- Born: February 4, 1939 (age 87) Cusco, Peru
- Known for: developmental human adaptation
- Scientific career
- Fields: biological anthropologist
- Workplaces: University of Michigan

= A. Roberto Frisancho =

Biological anthropologist

A. Roberto Frisancho (born February 4, 1939) is a biological anthropologist and the Arthur F. Thurnau Professor of Anthropology at the University of Michigan. He is the 2008 recipient of the Franz Boas Distinguished Achievement Award in Anthropology bestowed by the American Human Biology Association. He is best known for his work on developmental human adaptation to extreme environments such as high altitudes, growth, anthropometry and evaluation of nutritional status. Specifically, he advanced the hypothesis and demonstrated that the origin of adult variability of biological phenotypic traits are function of the effects and adaptations to environmental conditions that the organism makes during the developmental stage. Within this conceptual framework, he has contributed numerous papers on bioenergetics, the nutrition and developmental determinants of pre-natal and post-natal growth including teenage pregnancy. In 2013, he received the Charles Darwin Lifetime Achievement Award bestowed by the American Association of Physical Anthropologists.

==Early life==
Frisancho was born on February 4, 1939, in Cusco, Peru, speaking both Spanish and Quechua as a child. He attended the Tourist Guide School of Cusco and worked as a tour guide in Cusco and Machu Picchu.

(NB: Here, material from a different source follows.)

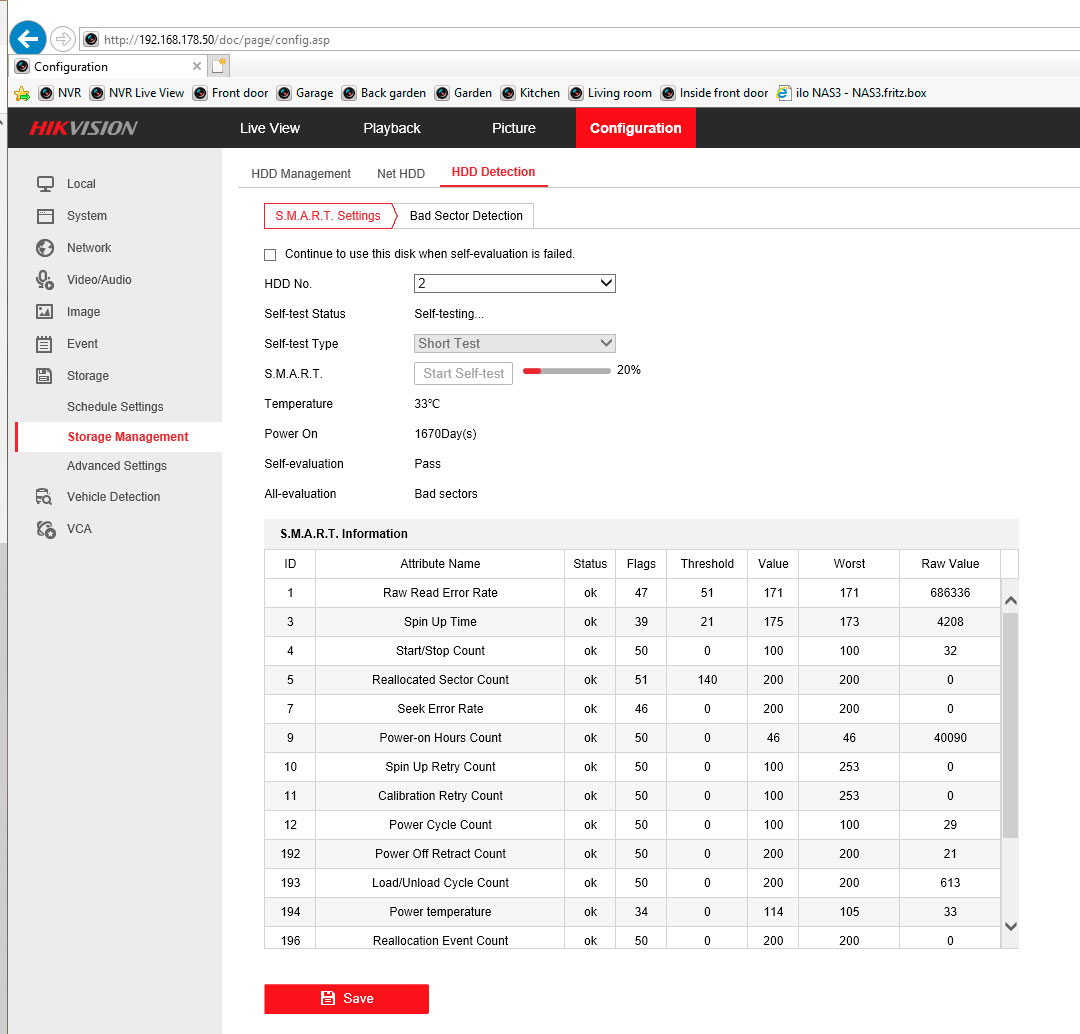Click the Start Self-test button
The height and width of the screenshot is (1034, 1080).
coord(463,374)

That job allowed Frisancho to develop an interest in anthropology and expand his linguistic skills and become fluent in multiple languages (including Spanish, Quechua, English, French and Portuguese). Later in 1962 he graduated with a Bachelor in Humanities from the National University of San Antonio Abad of Cusco. Upon graduating, he married Hedy G. Moscoso and had two sons, Roberto Javier and Juan Frisancho. In 1963 he won a Fulbright fellowship and went to Pennsylvania State University to study biological anthropology. During that time, he cultivated his interest in physiological, cultural, and developmental adaptations to extreme environments such as high altitude, cold, heath, under-nutrition and over-nutrition.

==Career==
In 1969, he received his Ph.D. in Anthropology from Pennsylvania State University and subsequently became a Research Scientist at the University of Michigan Center for Human Growth and Development and Assistant Professor of Anthropology at the Department of Anthropology. In 1972 he was named Fellow of the American Association for the Advancement of Science.

He was the recipient of the LS&A Excellence in Education Award in 1996, 1997, and 1998, and the Amoco Distinguished Faculty Achievement Award in 1997. In 1999 he was named the Arthur A. Thurnau Professor of Anthropology. In June 2006, he was awarded the title of Honorary Professor of Anthropology of the National University of San Antonio Abad of Cusco and in April 2008 received the Franz Boas Distinguished Achievement Award from the American Human Biology Association. In 2013, he received the Charles Darwin Lifetime Achievement Award bestowed by the American Association of Physical Anthropologists.

His research interest focuses on the connection between biology, evolution and culture in determining the expression of biological traits. His approach seeks to evaluate contemporary biological traits as byproducts of past biological adaptations both in contemporary and evolutionary perspective. He is also interested in anthropometric standards for the evaluation of child and adult growth and nutritional status.